By Deborah Yaffe, Jul 16 2018 01:00PM

Recently – OK, it was two weeks ago – I found occasion to mention an old journalists’ joke: that three examples of a phenomenon constitute a trend. At the time, I was remarking upon the proliferation of second-order Jane Austen adaptations – adaptations of previous adaptations.*


Today I feel justified in identifying yet another Austen-adaptation trend: the proliferation of jukebox/karaoke shows based on Austen stories. I’m talking about the kind of show that inserts famous pop songs into a newly developed storyline, giving audiences the comfort of the familiar along with the thrill of the new. Think Mamma Mia!, Jersey Boys, or (on the silver screen) Moulin Rouge.


Lately, Jane Austen has been getting the same treatment. The requisite three examples are as follows:


* In 2015, the lyricist and playwright Eric Price created Emma! A Pop Musical, which updates Austen’s story to high school, Clueless-style, and uses famous pop songs by female performers as a score. I’ve never seen it, but apparently it’s beloved by school drama departments.


* Earlier this summer, a Glasgow theater company produced Pride and Prejudice* (*sort of), an all-female, slapstick version of the novel featuring interpolations like Carly Simon’s "You’re So Vain" (sung to Mr. Darcy, of course). Reviews were generally positive, if not rapturous.


* Speaking of Clueless, this fall an off-Broadway company will produce a musical version of the much-loved 1995 movie.
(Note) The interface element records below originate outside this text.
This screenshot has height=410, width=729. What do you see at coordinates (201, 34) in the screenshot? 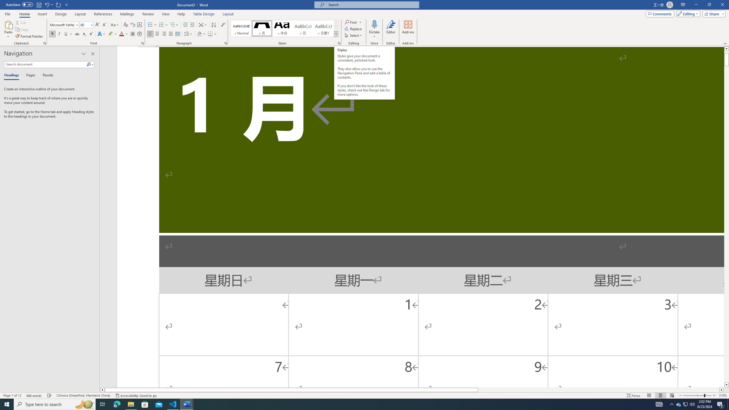
I see `'Shading'` at bounding box center [201, 34].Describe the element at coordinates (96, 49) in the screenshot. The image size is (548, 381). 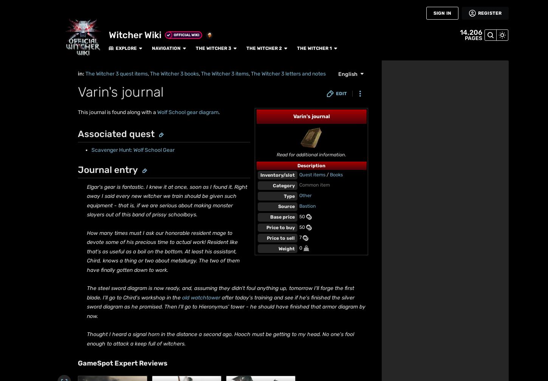
I see `'12 December 2022'` at that location.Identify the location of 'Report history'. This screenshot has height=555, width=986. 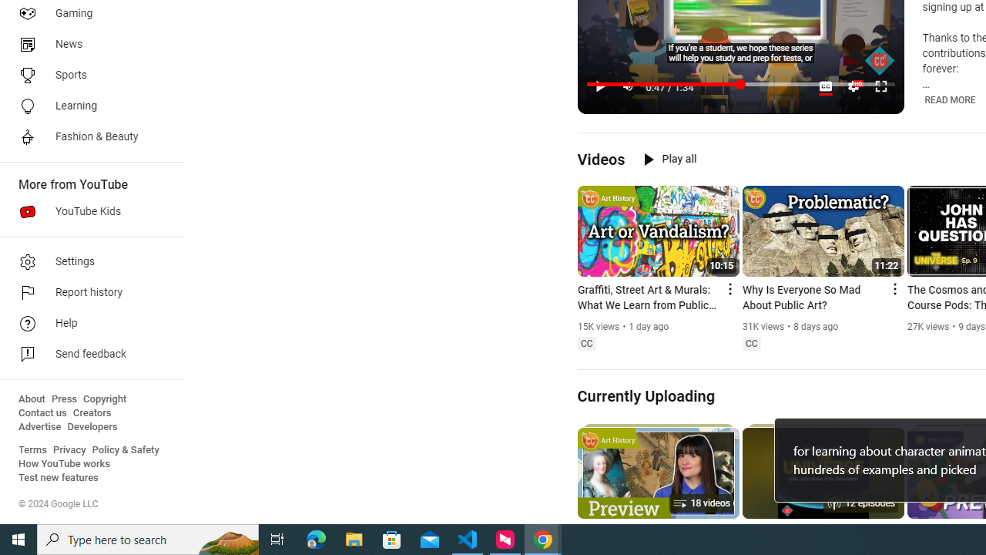
(86, 293).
The show featues classic ‘90s pop songs with parodic lyrics by Amy Heckerling, who wrote and directed the original. **


Personally, I think the surface of this trend has barely been scratched.
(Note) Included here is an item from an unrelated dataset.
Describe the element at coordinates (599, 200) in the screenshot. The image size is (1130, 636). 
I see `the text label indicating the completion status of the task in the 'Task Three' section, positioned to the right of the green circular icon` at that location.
Leonard Cohen’s “So Long, Marianne” begs to be included in a Sense and Sensibility jukebox show – sung by Willoughby in the second act, as he writes his fateful brush-off letter, and then tragically reprised by Marianne and Elinor during the climactic illness scene. (Earlier, Elinor will have promised to keep silent about Lucy Steele’s secret engagement by vowing “My Lips Are Sealed” and nursed her broken heart to a rousing chorus of "I Will Survive.")


It goes on and on: “My Boyfriend’s Back” is obviously Anne Elliot’s big Act One number. . . . Isabella Thorpe and Catherine Morland bop around Bath to the accompaniment of “Girls Just Wanna Have Fun”. . . . Maria Rushworth succumbs to the seductive Henry Crawford while singing “Like a Virgin’. . . the possibilities are endless. Paging Baz Luhrmann!
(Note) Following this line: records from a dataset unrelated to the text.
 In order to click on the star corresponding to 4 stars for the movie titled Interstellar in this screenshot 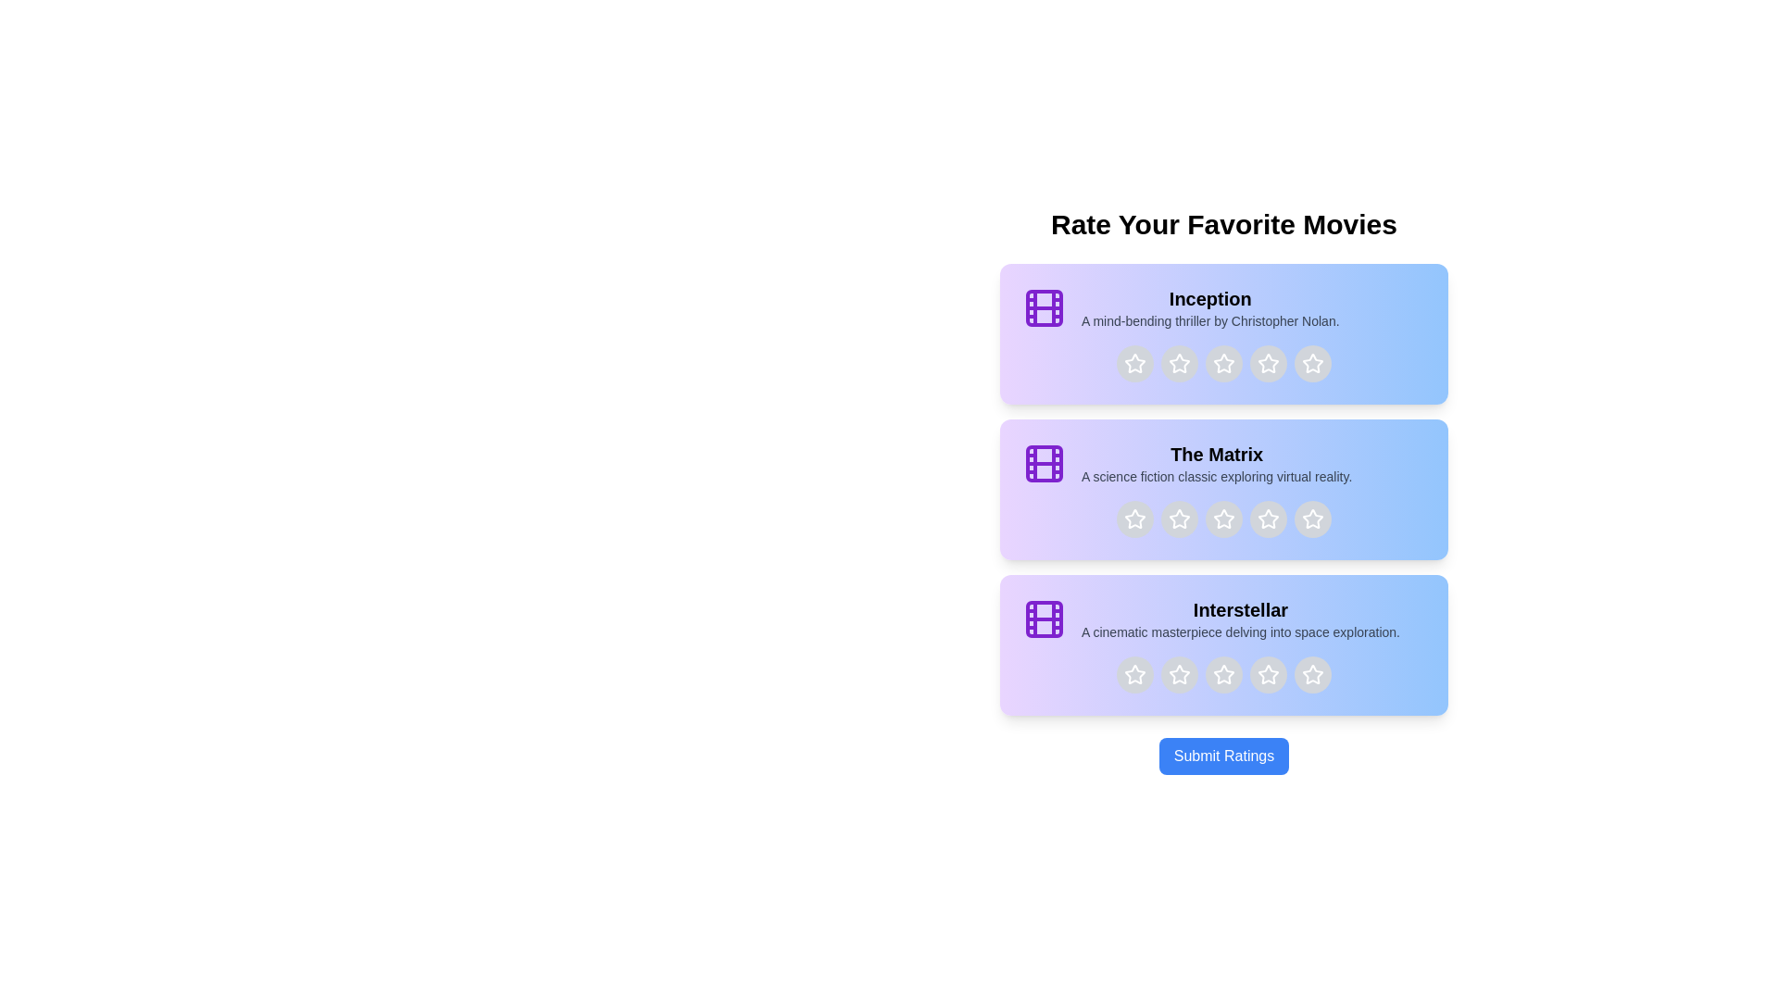, I will do `click(1266, 675)`.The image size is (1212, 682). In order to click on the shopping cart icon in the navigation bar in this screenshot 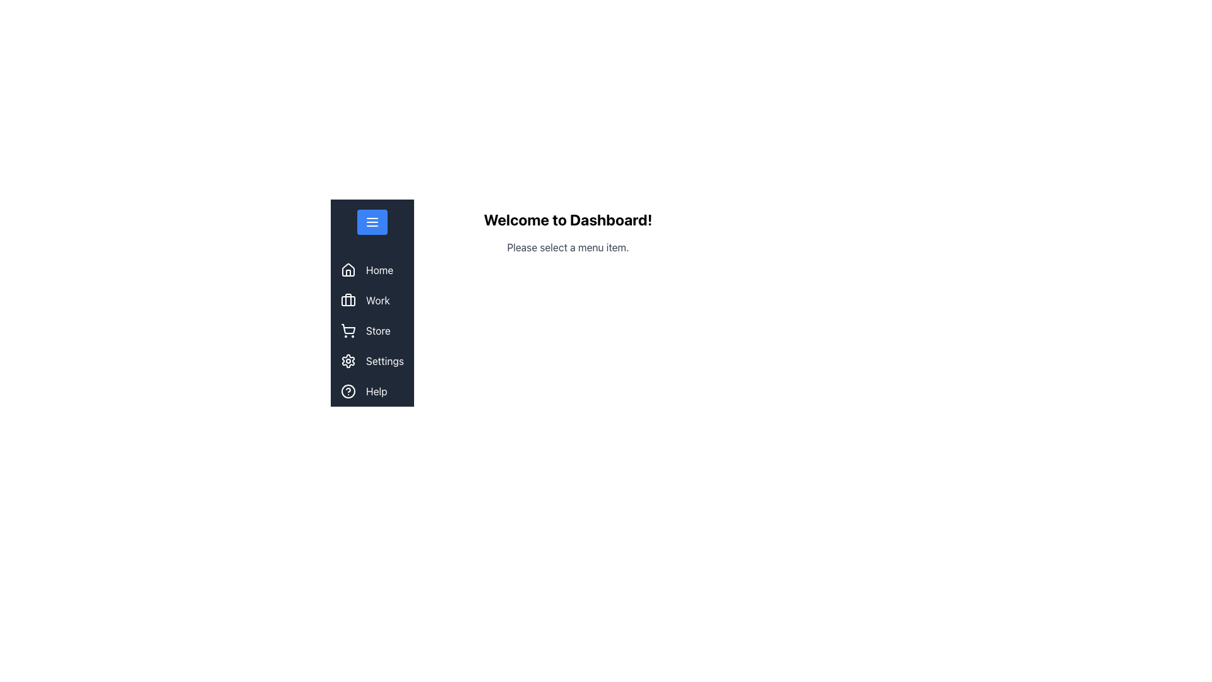, I will do `click(349, 330)`.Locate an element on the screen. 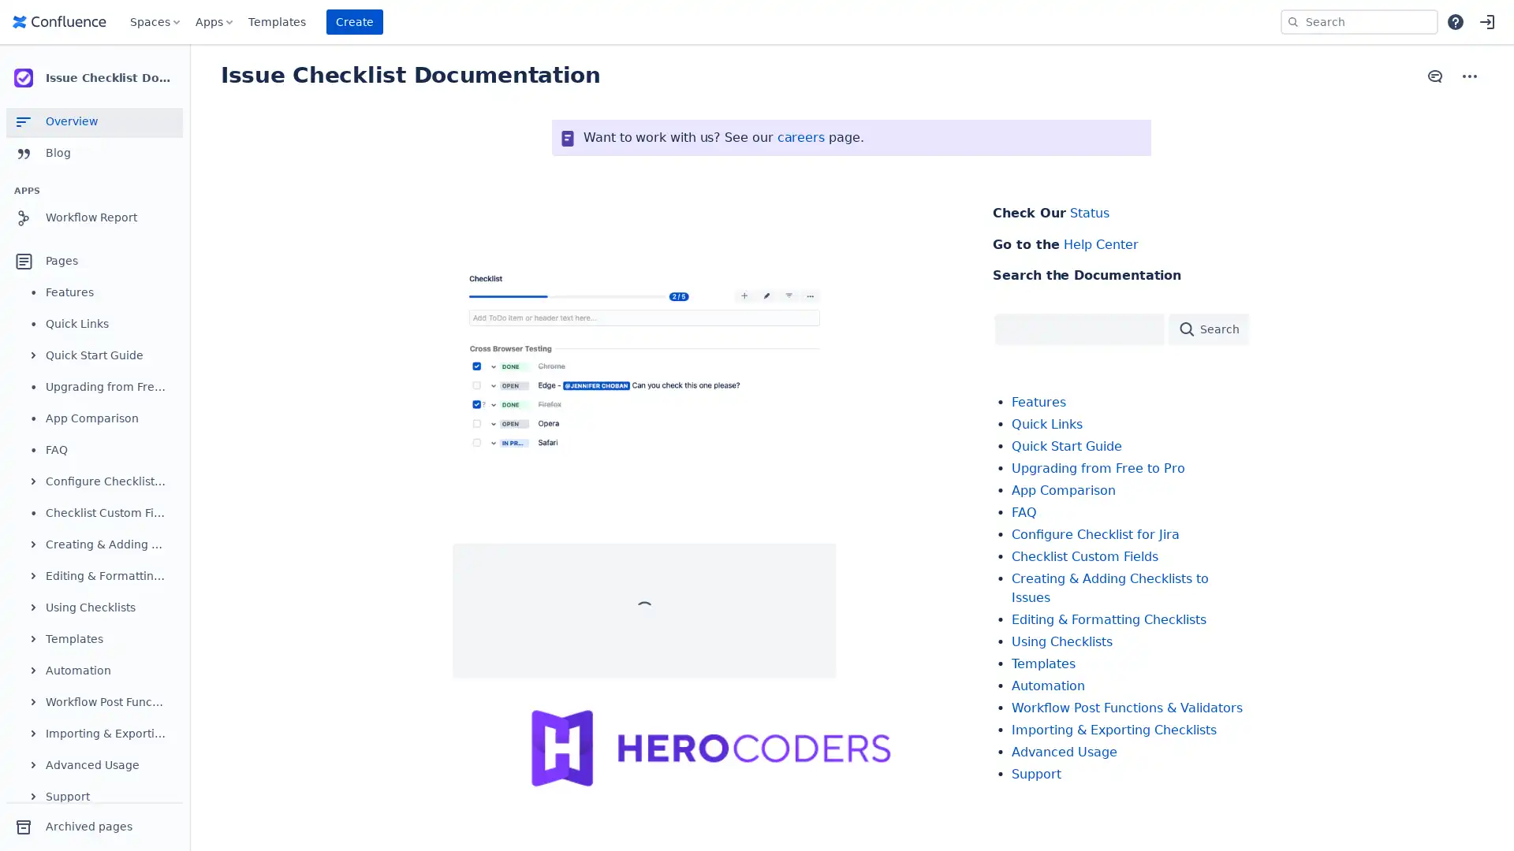  Blog is located at coordinates (94, 154).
* And I forgot one – the upcoming TV show based on Curtis Sittenfeld’s P&P update Eligible. So, really, that trend is practically a tsunami.


** Devoted blog readers may recall that I already employed the Clueless musical as one of the confirmatory three points in my recent blog about the second-order-Austen-adaptation trend. Some may feel I am cheating by using it as one of the confirmatory three points in a blog about a different Austen trend. What can I say? Trend reporting is an unscrupulous business.


2 comments
Jul 18 2018 03:06AM by Lona Manning

Fanny Price sings, "You Saved the Best for Last" (Vanessa Williams 1991 ballad) to Edmund.
'Cause how could you give your love to someone else
And share your dreams with me
Sometimes the very thing you're looking for
Is the one thing you can't see

Jul 18 2018 01:19PM by dyaffe

Ha! Perfect. I'm not enough of a pop music aficionado to play this game properly, but I do hope others will chime in. We can get an entire one of these shows written in the comments if we put our minds to it.